Exercise prompt – Please render the records as a Markdown table with the columns No. and Line, from the first line of the records through the line that contains "pos(373,23)". Leave out blank lines.

Data records –
★ ★ ★ ★ ★

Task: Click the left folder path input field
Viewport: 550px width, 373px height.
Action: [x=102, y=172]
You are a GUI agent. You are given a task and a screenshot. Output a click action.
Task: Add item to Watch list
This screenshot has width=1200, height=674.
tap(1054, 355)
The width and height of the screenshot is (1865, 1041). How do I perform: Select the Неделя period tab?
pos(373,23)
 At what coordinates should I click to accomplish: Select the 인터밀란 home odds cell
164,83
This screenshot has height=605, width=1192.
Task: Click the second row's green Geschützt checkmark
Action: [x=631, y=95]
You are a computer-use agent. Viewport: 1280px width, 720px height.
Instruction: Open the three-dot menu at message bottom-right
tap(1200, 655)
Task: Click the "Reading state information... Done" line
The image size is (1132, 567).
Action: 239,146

★ ★ ★ ★ ★

Task answer –
| No. | Line |
|---|---|
| 1 | Task: Click the left folder path input field |
| 2 | Viewport: 550px width, 373px height. |
| 3 | Action: [x=102, y=172] |
| 4 | You are a GUI agent. You are given a task and a screenshot. Output a click action. |
| 5 | Task: Add item to Watch list |
| 6 | This screenshot has width=1200, height=674. |
| 7 | tap(1054, 355) |
| 8 | The width and height of the screenshot is (1865, 1041). How do I perform: Select the Неделя period tab? |
| 9 | pos(373,23) |